# WRITTEN PROBLEM
Convert the data from the line with "805x553 pixels. Task: Click" up to and including the line with "The height and" into a Markdown table with the columns "Number" and "Entry", numbering each line in order and skipping any blank lines.

# DATASET ENTRIES
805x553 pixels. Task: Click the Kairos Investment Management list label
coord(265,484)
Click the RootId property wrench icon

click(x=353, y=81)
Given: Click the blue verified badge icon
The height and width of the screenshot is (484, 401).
==
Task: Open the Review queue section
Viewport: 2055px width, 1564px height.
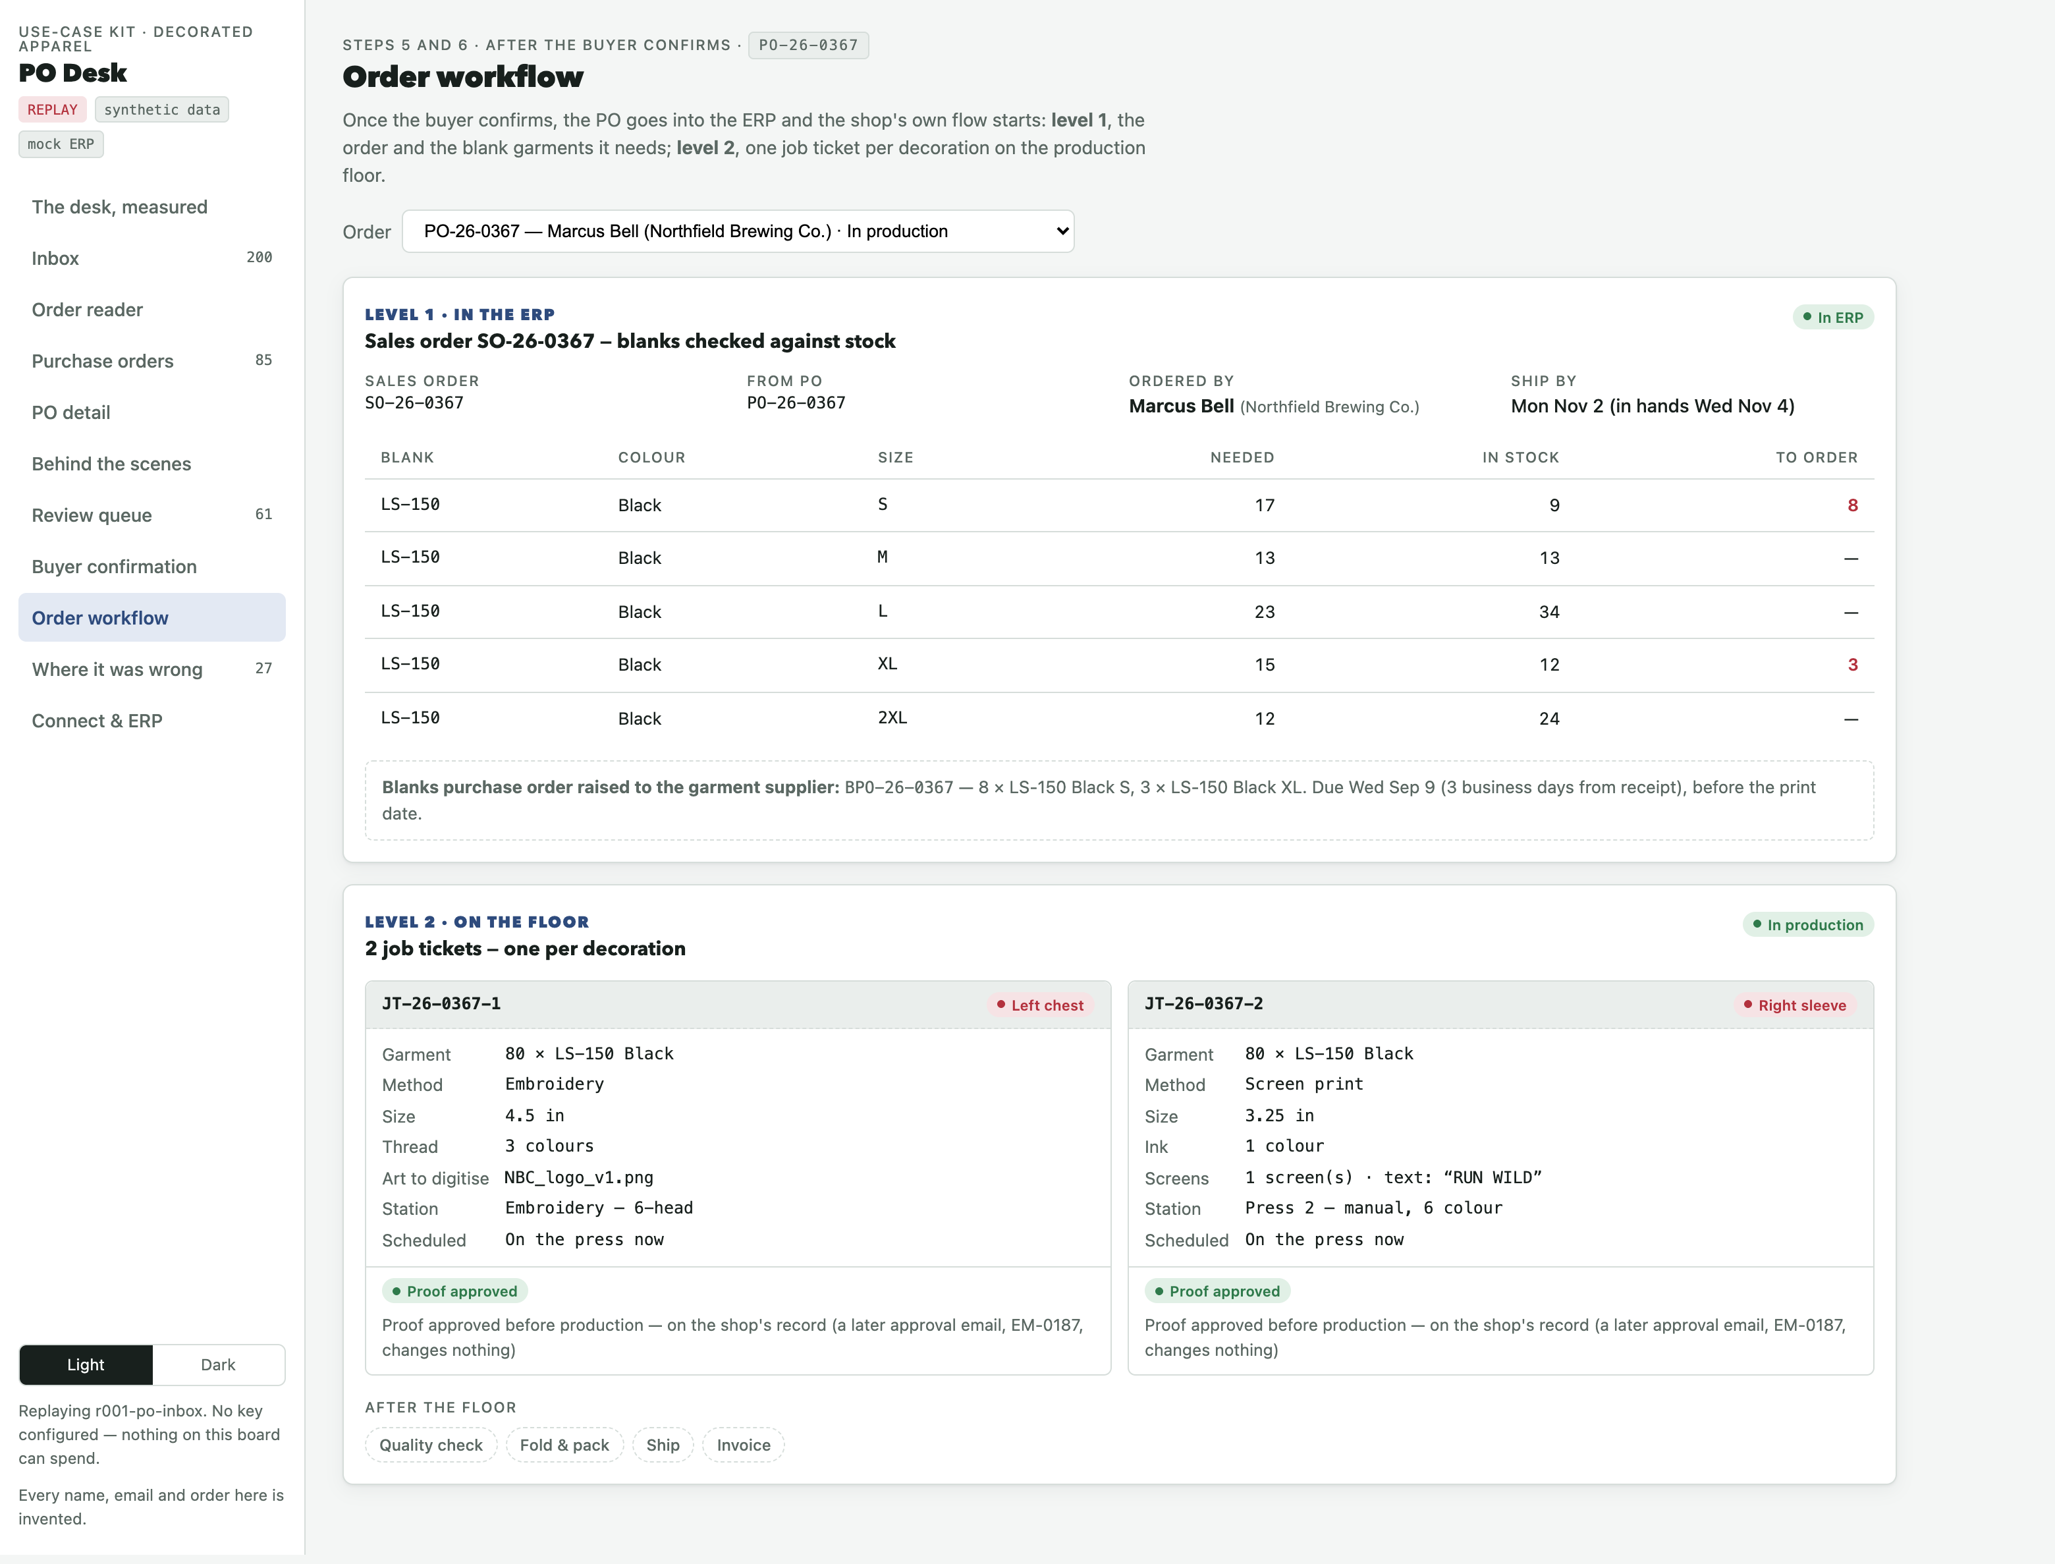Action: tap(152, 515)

# COMPLETED EXERCISE
| Number | Entry |
|---|---|
| 1 | 805x553 pixels. Task: Click the Kairos Investment Management list label |
| 2 | coord(265,484) |
| 3 | Click the RootId property wrench icon |
| 4 | click(x=353, y=81) |
| 5 | Given: Click the blue verified badge icon |
| 6 | The height and width of the screenshot is (484, 401). |